● **STATED PROBLEM**
Return each line of the material below that contains the string "Task".

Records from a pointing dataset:
start

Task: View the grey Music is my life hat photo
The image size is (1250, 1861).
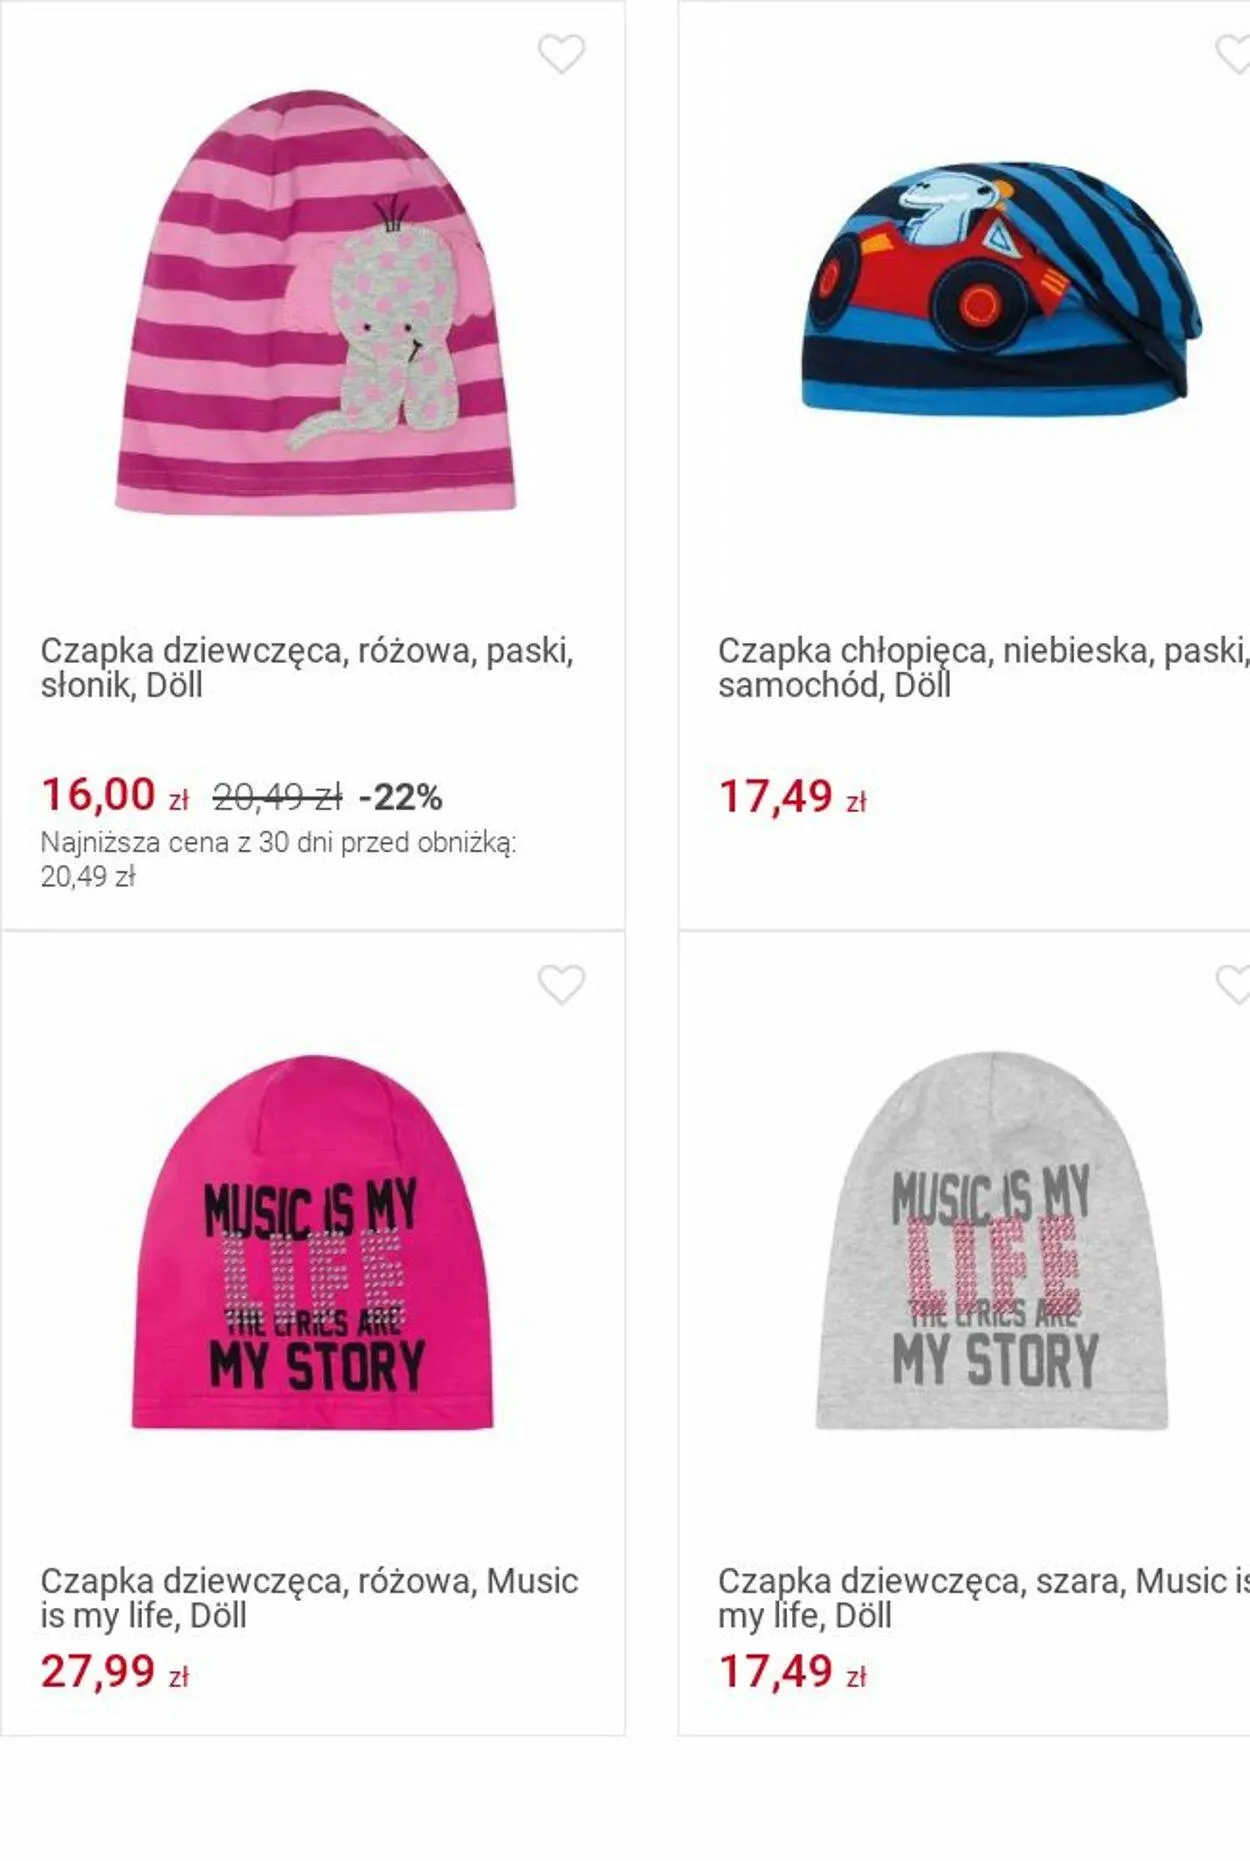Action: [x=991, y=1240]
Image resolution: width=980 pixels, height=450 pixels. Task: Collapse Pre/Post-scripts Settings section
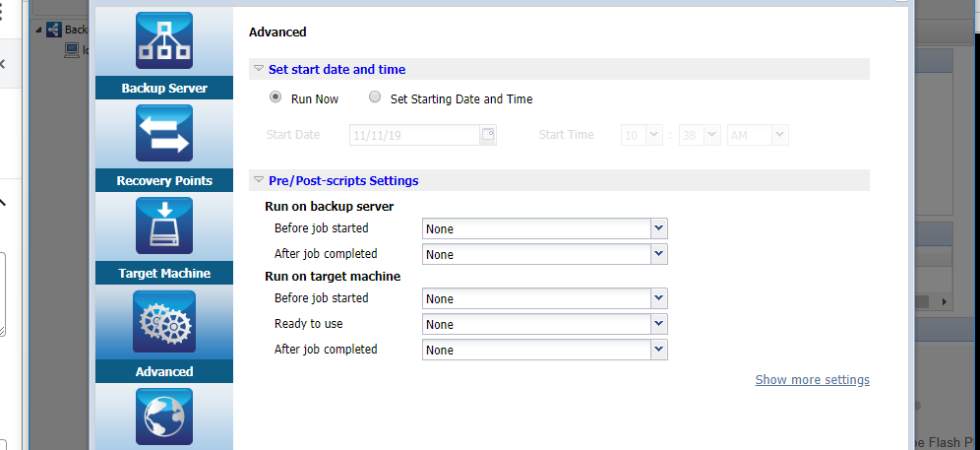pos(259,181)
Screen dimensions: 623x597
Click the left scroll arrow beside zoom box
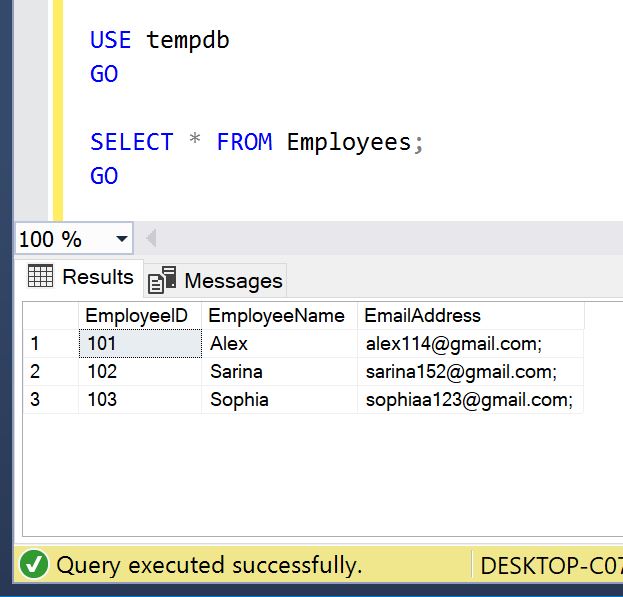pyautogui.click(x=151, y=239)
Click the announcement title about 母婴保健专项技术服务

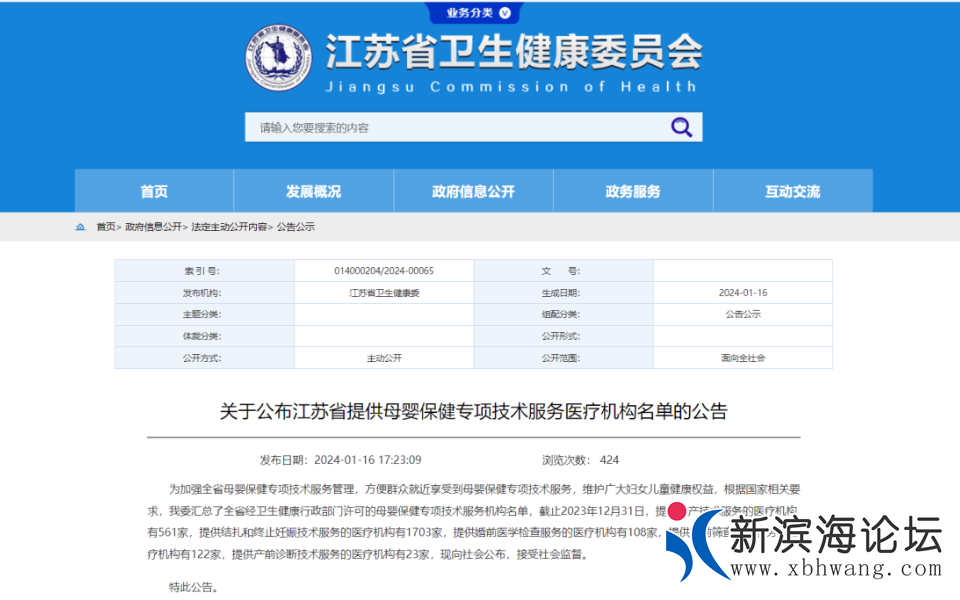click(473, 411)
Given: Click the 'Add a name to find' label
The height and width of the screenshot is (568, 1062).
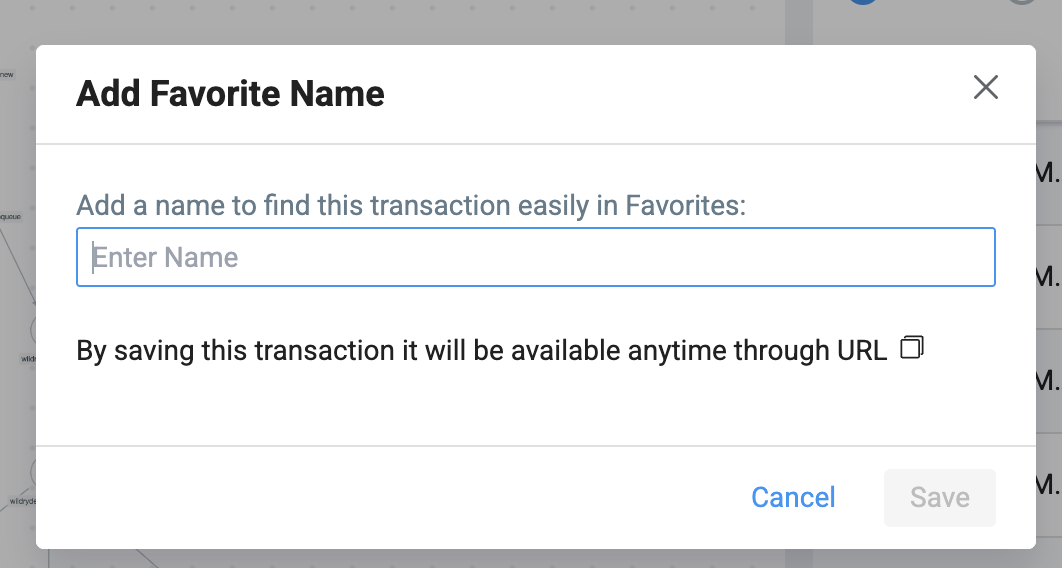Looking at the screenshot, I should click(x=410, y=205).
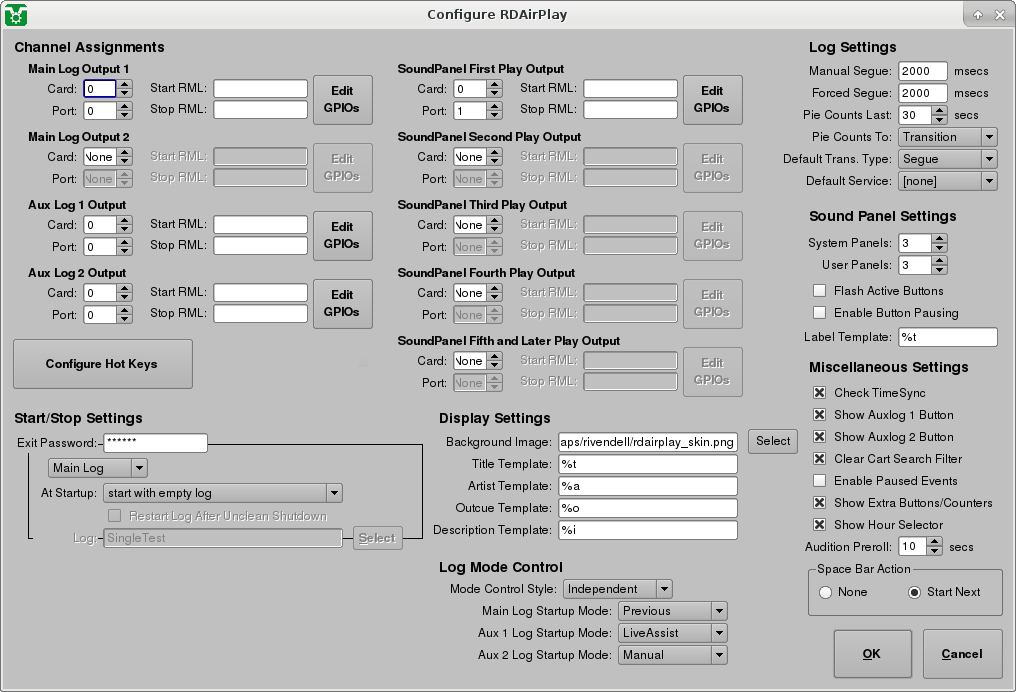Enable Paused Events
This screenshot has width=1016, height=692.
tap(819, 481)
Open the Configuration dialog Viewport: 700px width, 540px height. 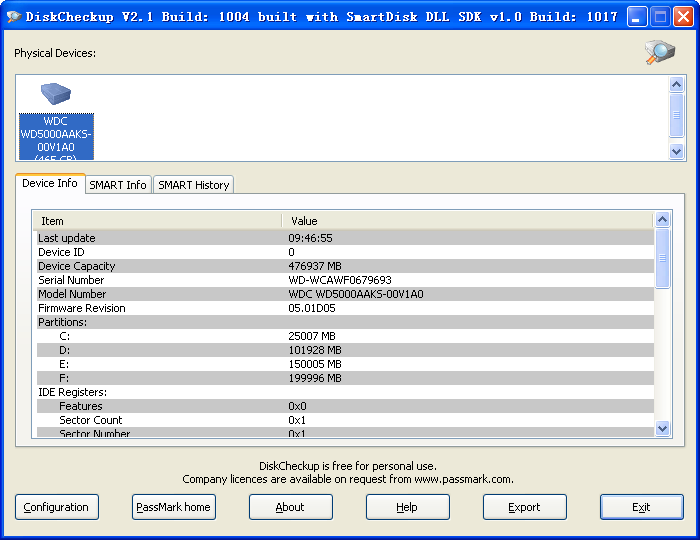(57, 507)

end

● **ANSWER FOR THIS EXERCISE**
Task: View the grey Music is my life hat photo
Image resolution: width=980 pixels, height=450 pixels. Task: Collapse Pre/Post-scripts Settings section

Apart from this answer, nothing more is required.